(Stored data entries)
○ ○ ○ ○ ○

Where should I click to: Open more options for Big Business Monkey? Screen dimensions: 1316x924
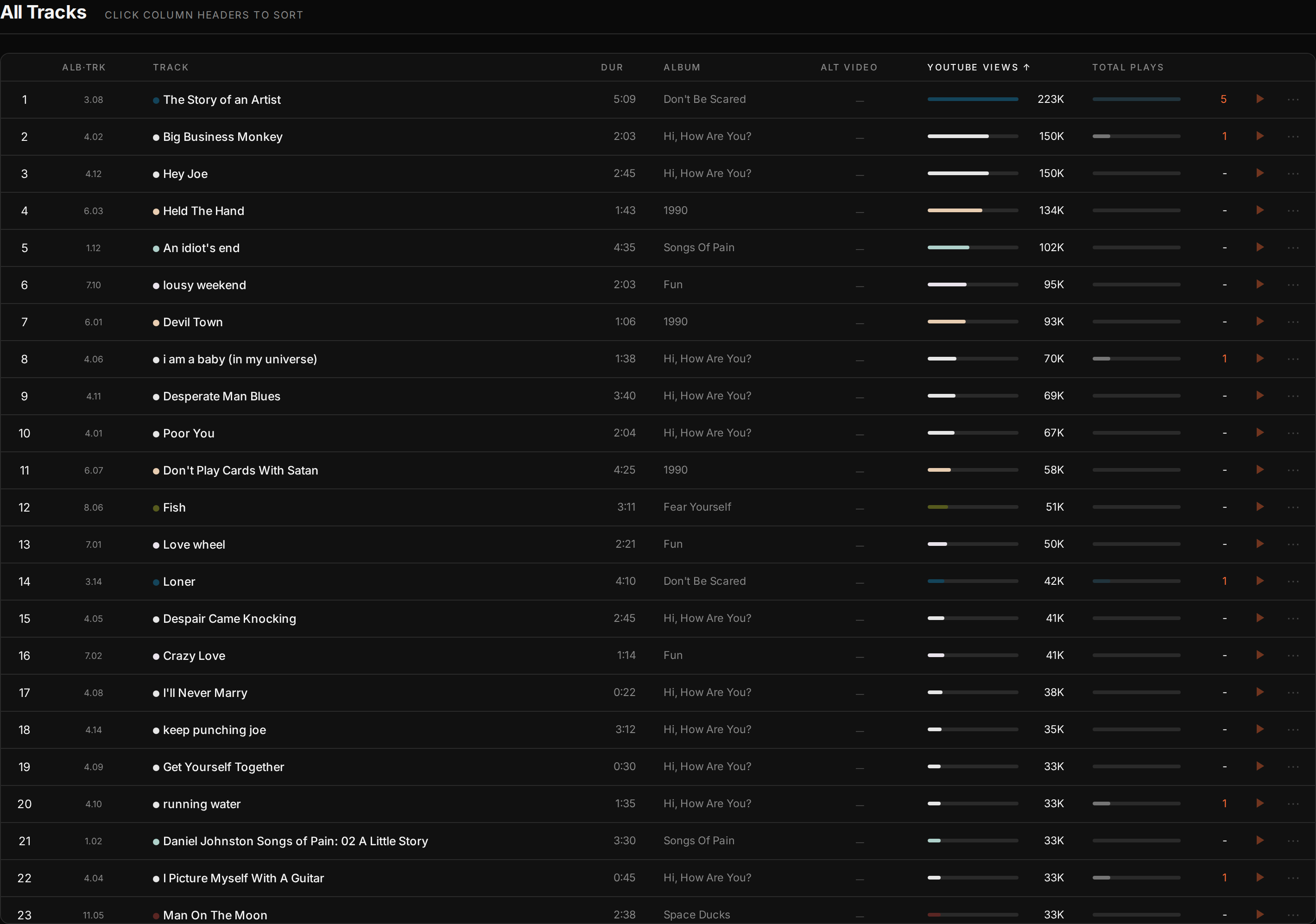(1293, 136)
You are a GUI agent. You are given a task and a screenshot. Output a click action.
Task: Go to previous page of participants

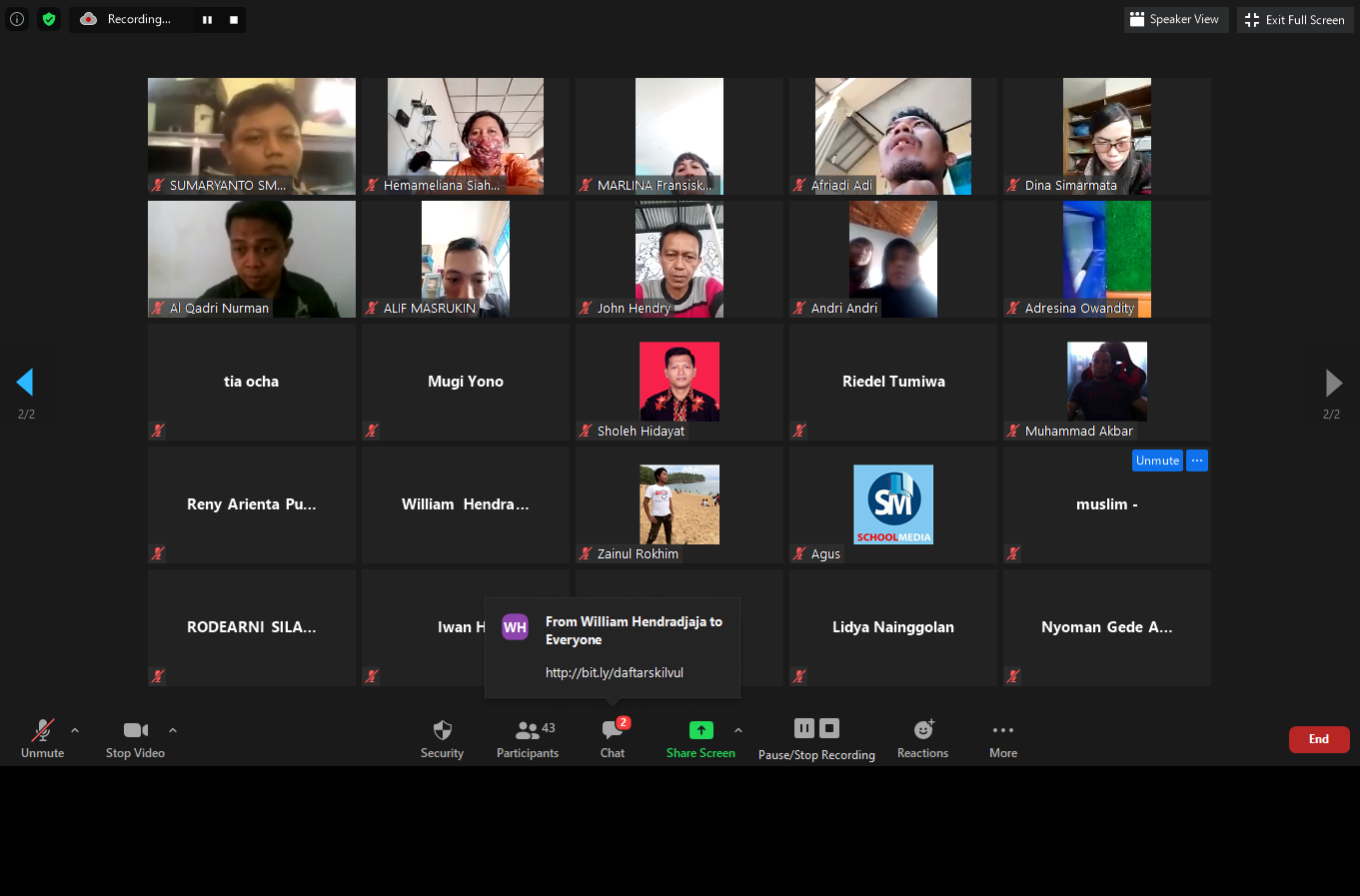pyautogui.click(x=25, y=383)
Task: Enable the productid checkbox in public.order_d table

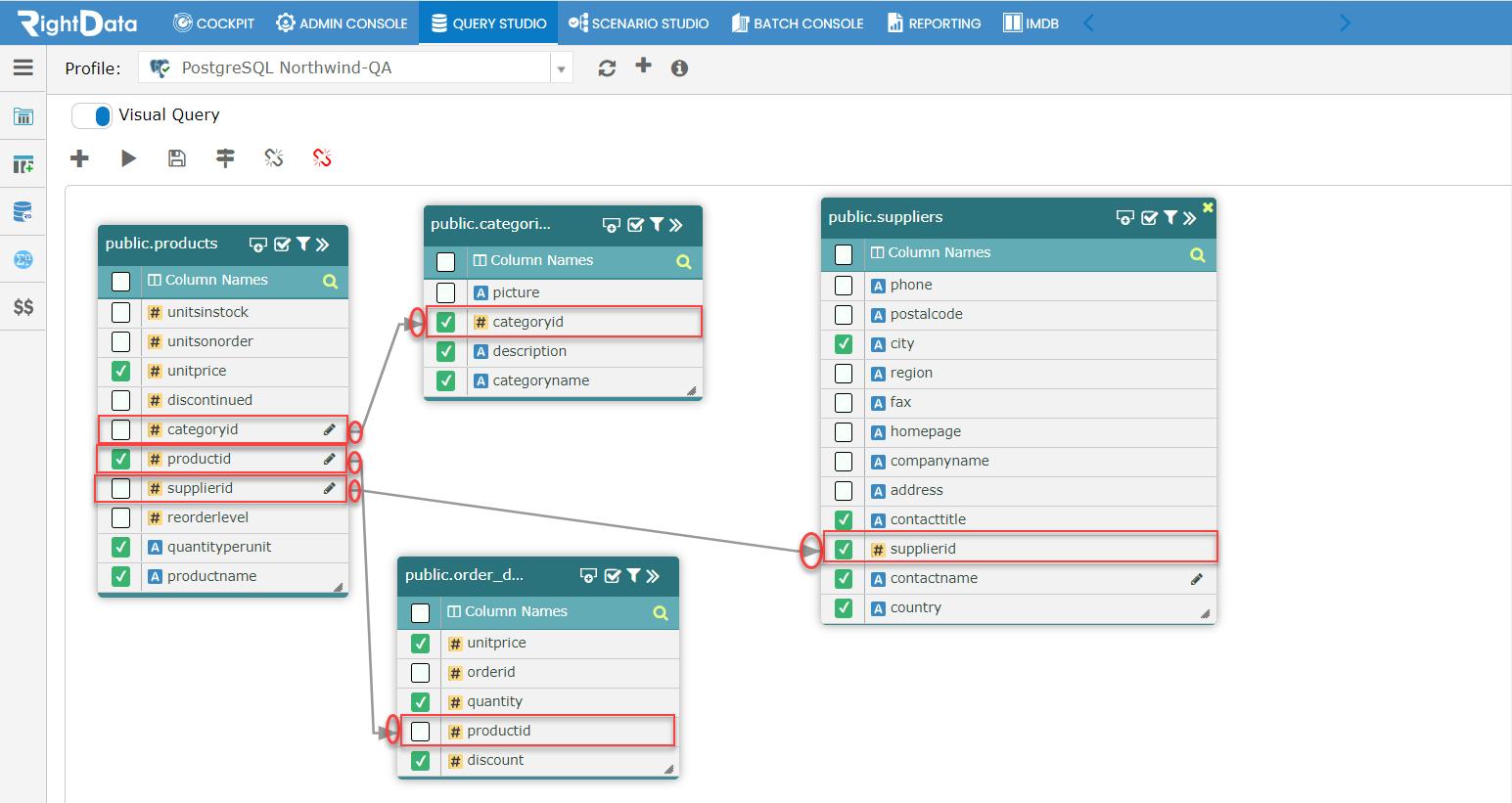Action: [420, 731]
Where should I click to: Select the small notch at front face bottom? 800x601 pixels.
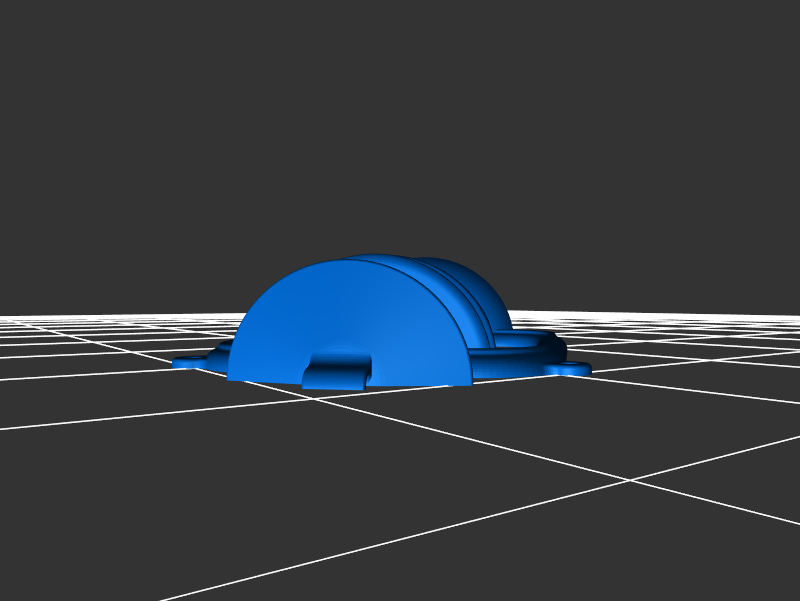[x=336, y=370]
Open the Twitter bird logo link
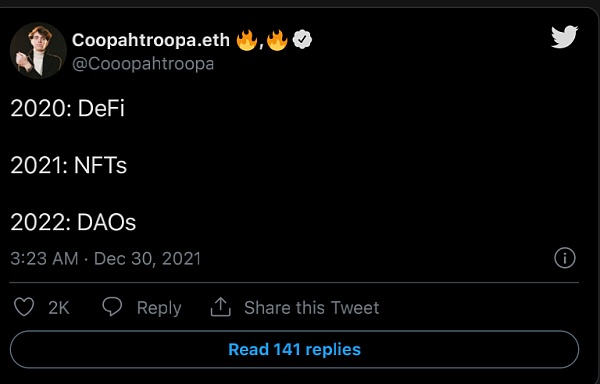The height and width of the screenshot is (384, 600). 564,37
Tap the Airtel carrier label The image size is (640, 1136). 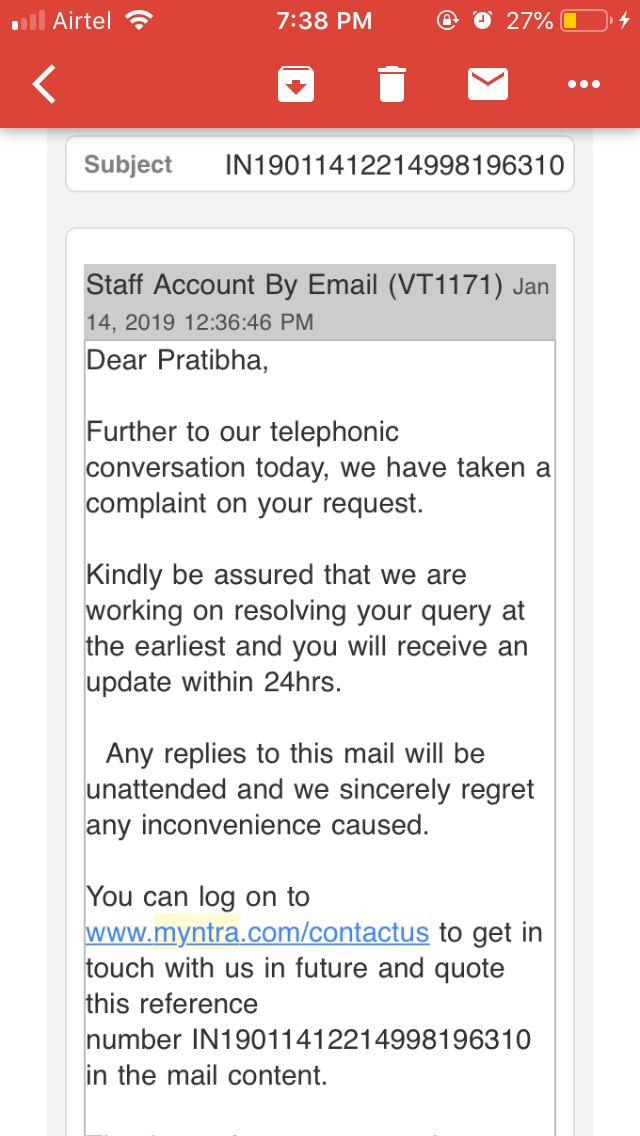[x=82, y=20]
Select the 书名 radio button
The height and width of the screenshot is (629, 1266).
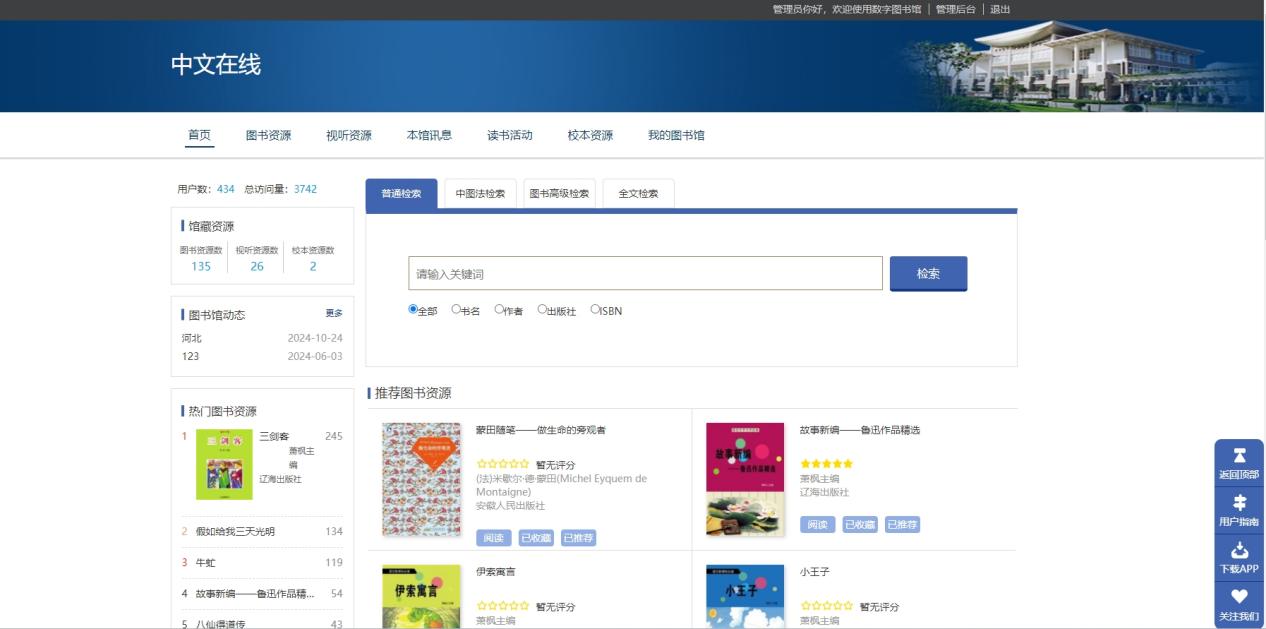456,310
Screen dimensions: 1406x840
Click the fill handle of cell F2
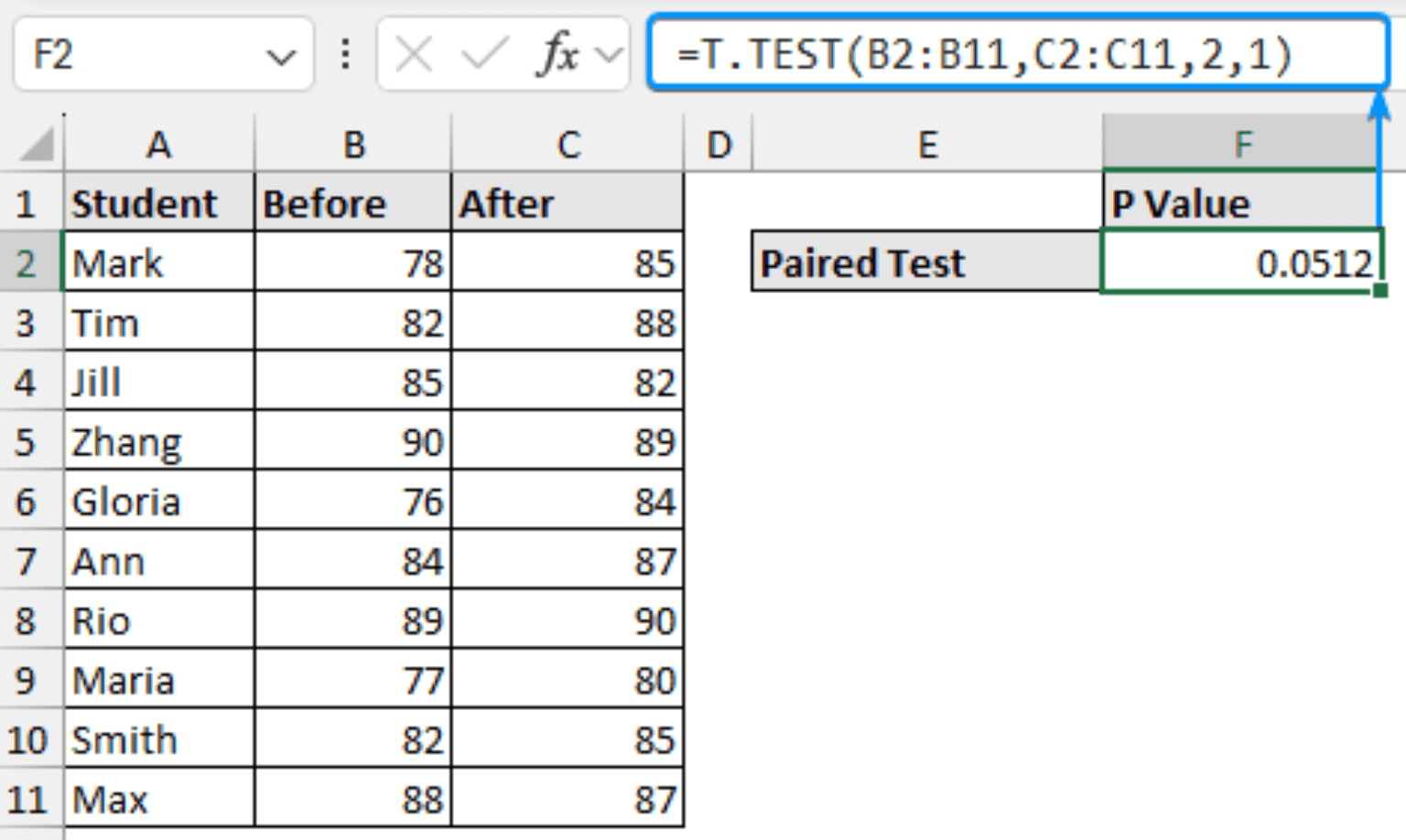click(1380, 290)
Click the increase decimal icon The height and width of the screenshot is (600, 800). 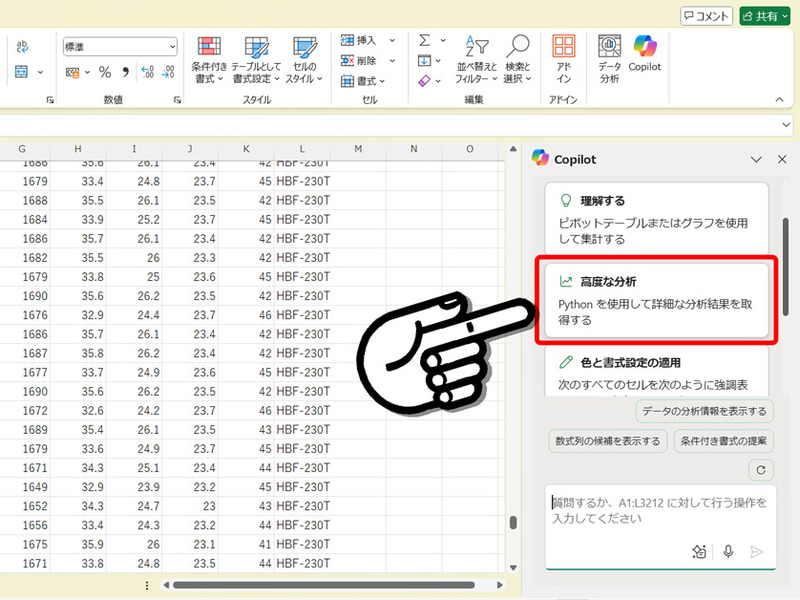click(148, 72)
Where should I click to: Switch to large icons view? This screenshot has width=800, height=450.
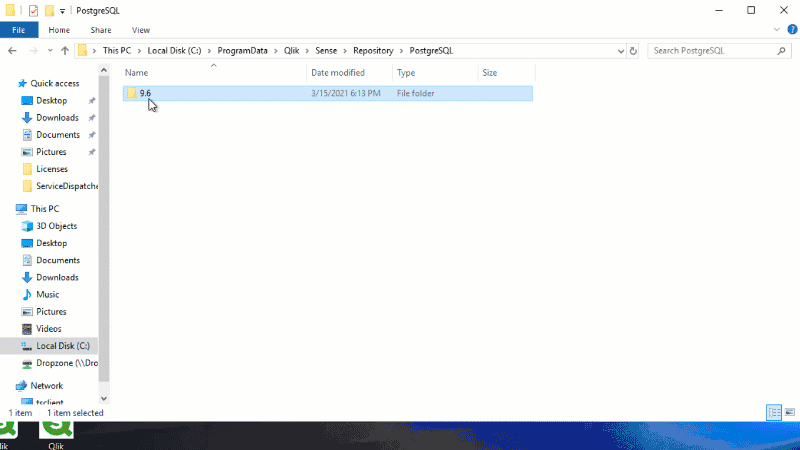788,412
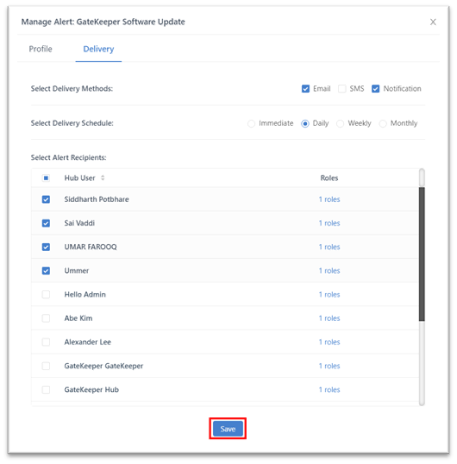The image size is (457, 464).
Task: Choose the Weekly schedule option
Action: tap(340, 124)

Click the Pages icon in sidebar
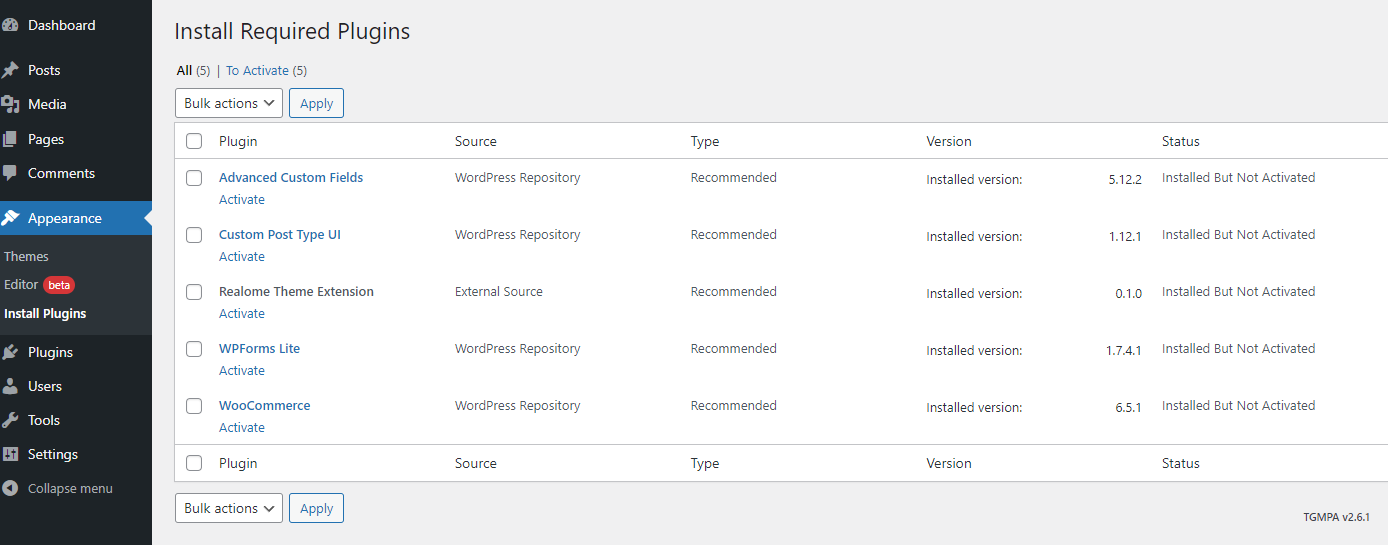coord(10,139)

○ ○ ○ ○ ○

▶ **TASK BRIEF**
Give again, word for word, only the lines from the line containing "Where should I click to: Switch" through the last line above, both included; leave the pictures out.

▶ **FINISHED EXERCISE**
Where should I click to: Switch to large icons view? This screenshot has width=800, height=450.
788,412
The image size is (457, 464).
Task: Choose the Weekly schedule option
Action: tap(340, 124)

Click the Pages icon in sidebar
coord(10,139)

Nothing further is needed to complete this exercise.